-- start DOCUMENT SECTION --
Members of the NEFB Board shared NEFB’s farm bill priorities with the congressional delegation, which includes protecting the federal crop insurance program, opposing any tie of climate focused practices to federal crop insurance programs, and reforming USDA disaster programs to provided better flexibility in the event of a natural disasters, among other priorities.

NEFB also urged the delegation to incorporate a legislative solution for California’s Proposition 12 into the Farm Bill. Last year, the U.S. Supreme Court up-held California Proposition 12, granting California voters the power to dictate food production methods to farmers and ranchers located outside of their state’s borders, including Nebraska.

“The Supreme Court ruling on Proposition 12 means that only Congress can fix a gap in the law that allows one state to dictate business practices for the entire nation. We’re currently at risk of states tangling up our whole system of interstate commerce by passing laws limiting or prohibiting the sale of any type of goods from other states. Without a congressional fix, consumers will face increased costs for goods and services. On state should not be allowed to dictate the business practices for an entire nation,” said McHargue.
-- end DOCUMENT SECTION --
-- start MATERIAL SUPPLIED --
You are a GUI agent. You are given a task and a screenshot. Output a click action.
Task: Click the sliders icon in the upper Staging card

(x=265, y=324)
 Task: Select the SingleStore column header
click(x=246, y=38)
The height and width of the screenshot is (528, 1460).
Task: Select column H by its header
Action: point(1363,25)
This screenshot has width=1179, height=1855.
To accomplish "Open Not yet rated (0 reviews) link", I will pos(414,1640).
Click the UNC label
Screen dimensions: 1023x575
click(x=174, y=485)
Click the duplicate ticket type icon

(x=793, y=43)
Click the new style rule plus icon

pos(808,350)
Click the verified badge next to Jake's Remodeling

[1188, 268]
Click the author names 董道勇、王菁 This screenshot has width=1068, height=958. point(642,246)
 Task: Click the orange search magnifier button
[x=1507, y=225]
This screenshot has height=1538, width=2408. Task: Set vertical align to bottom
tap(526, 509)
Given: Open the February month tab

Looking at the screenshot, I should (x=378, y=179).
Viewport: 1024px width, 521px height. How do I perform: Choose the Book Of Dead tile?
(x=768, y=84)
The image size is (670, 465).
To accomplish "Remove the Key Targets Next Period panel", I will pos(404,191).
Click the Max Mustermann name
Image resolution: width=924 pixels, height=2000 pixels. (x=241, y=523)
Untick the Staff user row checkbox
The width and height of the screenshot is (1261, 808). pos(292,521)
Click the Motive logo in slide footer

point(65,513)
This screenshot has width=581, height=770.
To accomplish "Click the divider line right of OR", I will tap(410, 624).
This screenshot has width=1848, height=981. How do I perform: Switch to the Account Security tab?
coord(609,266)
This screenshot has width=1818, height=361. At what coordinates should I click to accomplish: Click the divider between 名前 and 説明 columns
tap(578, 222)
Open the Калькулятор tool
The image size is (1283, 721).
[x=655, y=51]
-- end MATERIAL SUPPLIED --
▶ [DIRECTIONS] From the farm bill passage, pull out the part starting at "Members of the" and ending at "borders, including Nebraska.".

▶ [CORRECT ANSWER]
Members of the NEFB Board shared NEFB’s farm bill priorities with the congressional delegation, which includes protecting the federal crop insurance program, opposing any tie of climate focused practices to federal crop insurance programs, and reforming USDA disaster programs to provided better flexibility in the event of a natural disasters, among other priorities.

NEFB also urged the delegation to incorporate a legislative solution for California’s Proposition 12 into the Farm Bill. Last year, the U.S. Supreme Court up-held California Proposition 12, granting California voters the power to dictate food production methods to farmers and ranchers located outside of their state’s borders, including Nebraska.